An embryological etiology of SCDS has been proposed; this theory involves a postnatal failure of bone formation over the superior semicircular canal. Tsunoda and Terasaki, with the use of a computer simulation model, determined that the cause of bony dehiscence of the superior semicircular canal was due to a malpositioned primitive otocyst. [5] When this otocyst lies too close to the developing brain, the migratory patterns of the loose reticular cells are altered. These mesenchymal cells are thought to be necessary for completion of the bony development of the labyrinthine structures. This region may be left with incomplete or thin bony development over the superior semicircular canal.

----

**Task goal:**
Extract the passage on the embryological origin of superior canal dehiscence and reproduce the whole text exactly.

**Saved entries:**
----

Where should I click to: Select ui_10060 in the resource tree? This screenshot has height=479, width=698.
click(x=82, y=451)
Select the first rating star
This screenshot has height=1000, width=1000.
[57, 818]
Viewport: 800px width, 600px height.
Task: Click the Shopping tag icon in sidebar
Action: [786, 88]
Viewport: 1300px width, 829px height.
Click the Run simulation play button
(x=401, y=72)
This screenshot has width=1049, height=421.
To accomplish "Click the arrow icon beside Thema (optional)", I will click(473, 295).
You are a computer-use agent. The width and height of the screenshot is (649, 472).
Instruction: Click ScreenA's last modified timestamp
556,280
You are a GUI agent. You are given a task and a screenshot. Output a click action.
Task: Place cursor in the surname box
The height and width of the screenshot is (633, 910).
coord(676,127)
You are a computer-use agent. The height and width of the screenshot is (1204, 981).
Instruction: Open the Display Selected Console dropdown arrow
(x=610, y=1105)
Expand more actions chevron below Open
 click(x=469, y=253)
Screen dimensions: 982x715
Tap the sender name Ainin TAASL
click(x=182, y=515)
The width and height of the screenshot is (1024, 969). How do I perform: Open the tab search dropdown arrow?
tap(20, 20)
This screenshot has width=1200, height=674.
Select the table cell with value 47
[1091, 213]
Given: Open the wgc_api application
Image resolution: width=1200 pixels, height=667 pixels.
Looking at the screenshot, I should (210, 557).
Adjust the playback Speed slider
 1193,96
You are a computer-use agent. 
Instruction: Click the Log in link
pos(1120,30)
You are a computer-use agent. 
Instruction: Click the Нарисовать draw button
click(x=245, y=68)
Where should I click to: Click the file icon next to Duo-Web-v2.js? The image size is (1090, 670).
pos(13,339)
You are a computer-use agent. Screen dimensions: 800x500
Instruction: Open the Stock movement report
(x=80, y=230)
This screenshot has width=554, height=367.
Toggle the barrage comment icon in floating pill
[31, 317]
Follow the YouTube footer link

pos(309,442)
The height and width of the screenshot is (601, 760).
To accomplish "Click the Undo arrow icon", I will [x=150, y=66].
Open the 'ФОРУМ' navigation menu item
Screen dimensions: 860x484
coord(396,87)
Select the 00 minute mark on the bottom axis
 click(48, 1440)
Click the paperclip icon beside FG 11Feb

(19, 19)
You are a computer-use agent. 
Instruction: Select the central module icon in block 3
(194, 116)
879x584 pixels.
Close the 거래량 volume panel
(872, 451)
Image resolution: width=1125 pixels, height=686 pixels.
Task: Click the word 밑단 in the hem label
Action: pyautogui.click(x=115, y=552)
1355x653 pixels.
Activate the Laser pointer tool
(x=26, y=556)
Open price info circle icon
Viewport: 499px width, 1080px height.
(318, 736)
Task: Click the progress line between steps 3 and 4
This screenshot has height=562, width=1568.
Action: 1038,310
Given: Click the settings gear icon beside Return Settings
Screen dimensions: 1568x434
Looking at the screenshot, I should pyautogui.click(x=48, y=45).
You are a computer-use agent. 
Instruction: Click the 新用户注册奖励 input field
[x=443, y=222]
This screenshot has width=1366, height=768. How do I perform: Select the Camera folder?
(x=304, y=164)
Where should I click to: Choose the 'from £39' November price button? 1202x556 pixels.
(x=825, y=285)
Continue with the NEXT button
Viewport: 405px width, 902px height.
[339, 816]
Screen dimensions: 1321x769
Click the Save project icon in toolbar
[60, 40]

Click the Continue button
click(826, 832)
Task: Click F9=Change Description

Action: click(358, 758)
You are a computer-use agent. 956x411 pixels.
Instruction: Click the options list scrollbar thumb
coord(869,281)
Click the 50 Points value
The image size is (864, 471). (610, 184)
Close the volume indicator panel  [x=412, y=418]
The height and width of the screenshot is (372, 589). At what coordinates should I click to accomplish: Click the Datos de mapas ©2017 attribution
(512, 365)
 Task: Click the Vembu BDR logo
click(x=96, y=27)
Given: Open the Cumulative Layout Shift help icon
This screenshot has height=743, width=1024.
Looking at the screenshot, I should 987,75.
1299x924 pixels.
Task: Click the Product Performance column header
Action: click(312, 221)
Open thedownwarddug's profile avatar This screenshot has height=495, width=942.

----

**Answer:**
An embryological etiology of SCDS has been proposed; this theory involves a postnatal failure of bone formation over the superior semicircular canal. Tsunoda and Terasaki, with the use of a computer simulation model, determined that the cause of bony dehiscence of the superior semicircular canal was due to a malpositioned primitive otocyst. [5] When this otocyst lies too close to the developing brain, the migratory patterns of the loose reticular cells are altered. These mesenchymal cells are thought to be necessary for completion of the bony development of the labyrinthine structures. This region may be left with incomplete or thin bony development over the superior semicircular canal.